● **What to produce**: Please return only the lines from the one holding "Image resolution: width=706" through the one holding "Tap the $5.00 USD amount value", exactly as they appear in the records below, both ends included.

[[ The data open ]]

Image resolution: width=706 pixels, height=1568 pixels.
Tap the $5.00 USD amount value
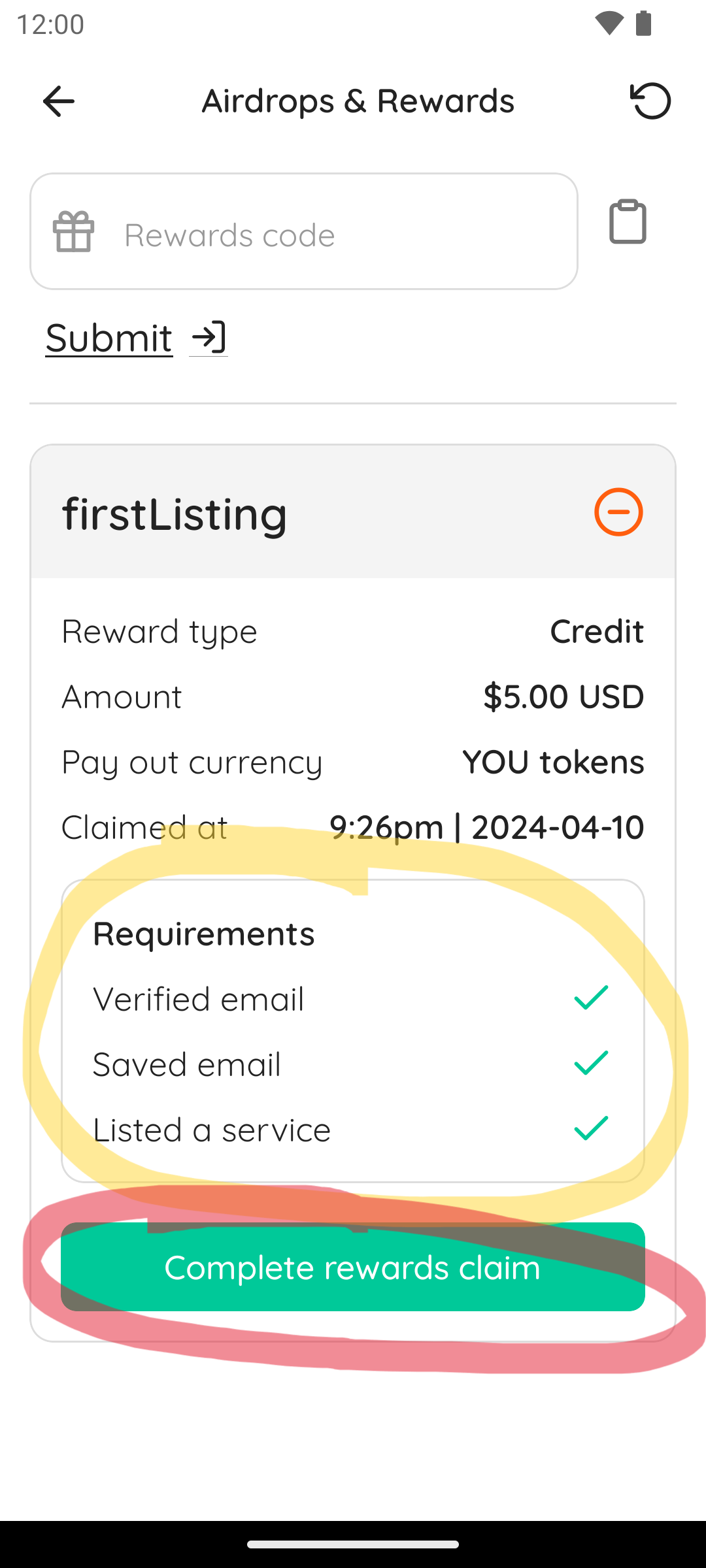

[[ The data closed ]]
[[ The data open ]]

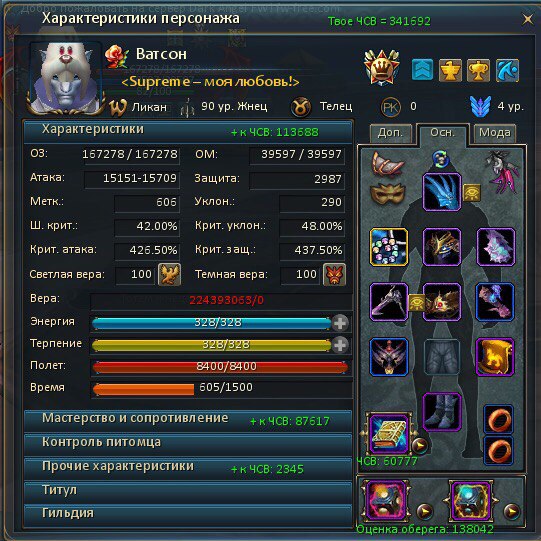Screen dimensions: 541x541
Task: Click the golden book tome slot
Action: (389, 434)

[[ The data closed ]]

● **Result below**:
Image resolution: width=706 pixels, height=1568 pixels.
Tap the $5.00 USD amount value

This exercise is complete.